Since I moved to Saltillo last September, I had been renting a house with a wonderful roommate who became a good friend. Last December, someone attempted to break into our house. From that point, I didn’t necessarily feel unsafe all the time, but I always felt a little uneasy.
About a month ago, I started to get a greater sense of anxiety every time I was in my house. Carlos and I had already started talking about where we would move after we get married and that if we found a place to live before, I could move first. However, our plans to house-hunt were put on hold when Carlos’ dad got very sick and had to be hospitalized for over 2 weeks. I began to ask God that He would keep me safe-emotionally, physically, everything. I accepted that it might mean staying in my current house for a while longer, but I also knew it might mean moving to whatever new house we were to find.
Two and a half weeks ago, my roommate called me one night as I was leaving work to say that our house had gotten robbed. When I got home to check the damage, it was a little disturbing. They broke the protection on our back window, climbed in, and then walked out the back door. While they thankfully didn’t take many of my valuables (they took more of my roommates :(), they had pulled clothes out of my drawers, dumped contents of bags and containers all over my bed, and scattered my important papers on the floor. Perhaps the most disturbing thing is that they took photos-two of mine and several of my roommate’s. Even if it was just stupid teenage boys who grabbed the photos to scare us, the thought that a random person in Mexico has a picture of me without me knowing who it is is scary.

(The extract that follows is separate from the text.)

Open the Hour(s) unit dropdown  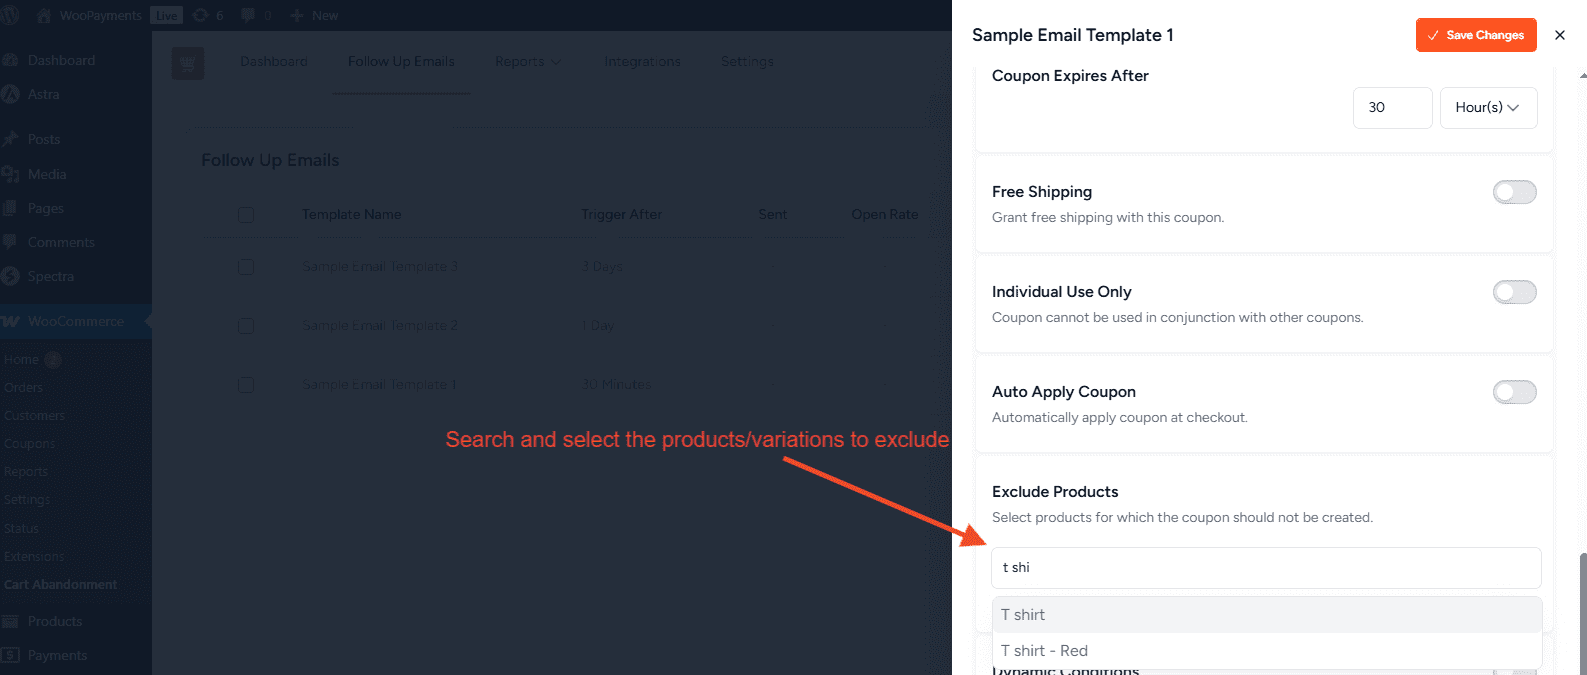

Despite everything, I felt relieved. I felt like God had given me my answer-that it was time to leave that house. I went to Carlos’ house that night and both of us agreed that I shouldn’t go back there. That I would stay with him and his family indefinitely until we found the place we would buy for us.
Two weekends ago, and 2 days after the break-in, we went house-hunting. We saw 2 neighborhoods with new houses for sale. While I would have been content to live in either one, I have never wanted to live in a neighborhood where all the houses look the same. That’s just me. Not to mention, we would have had to spend a lot of extra money to make the house fully functional and livable (Mexican houses don’t even come with closets!). Our final stop of the day was to see a “furnished apartment” that Carlos had seen listed in a Facebook group. As we drove to the house I was hopeful. We turned off of the main road near the house (a road I’ve been on several times before) and it was like we entered a different world. The roads grew narrower and the houses smaller and older. It didn’t seem like we were in Saltillo, but in a little Mexican town that hadn’t changed for 50 years. In short, I wanted to live there and I hadn’t even seen the apartment yet.
We got there, and though it wasn’t amazing from the outside, it wasn’t bad-looking either. However, the minute the owners opened the door, I was in love. The “apartment” was actually a small but very spacious house with one fully-furnished living room, kitchen, bathroom and bedroom, complete with appliances (it even has a dryer, which is such a luxury in Mexico) and closets! Though I have nothing against Mexican style, this house looked decidedly un-Mexican inside, which I loved. I kept thinking, “I didn’t know houses like this existed in Mexico!” Thankfully, Carlos was just as excited as I was.
We drove away dreaming about our new life there, not wanting to get our hopes up but yet unable to contain our excitement. It seemed as if that house had been made for us. The next day, we brought Carlos’ mom to see the house and to give her opinion. She liked it. She more she saw of the house, the more she kept nodding her head in agreement. What a relief! Having the future mother-in-law’s support before you make a huge life decision is crucial, let’s be honest.
Over the next few days, I talked to my parents, Carlos asked some knowledgeable friends for advice, and we decided to do it-to make a down-payment on that beautiful house. The owners were so nice and understanding of my situation that they said I could move in after they received the 10% down-payment. I moved in last weekend.
To say that I am thankful might be the understatement of my life. God’s handwriting is all over the walls of the house. He’s written something like:
“To: Emily and Carlos
There’s been times when I wondered if I would ever really feel at home in Mexico, but the moment I walked into that house I knew that I would there. I feel safe falling asleep at night, happy that even when it was raining last week I could wash clothes because I had a dryer, and so comfortable and relaxed sitting on the couch in the living room. Yes, it’s definitely home.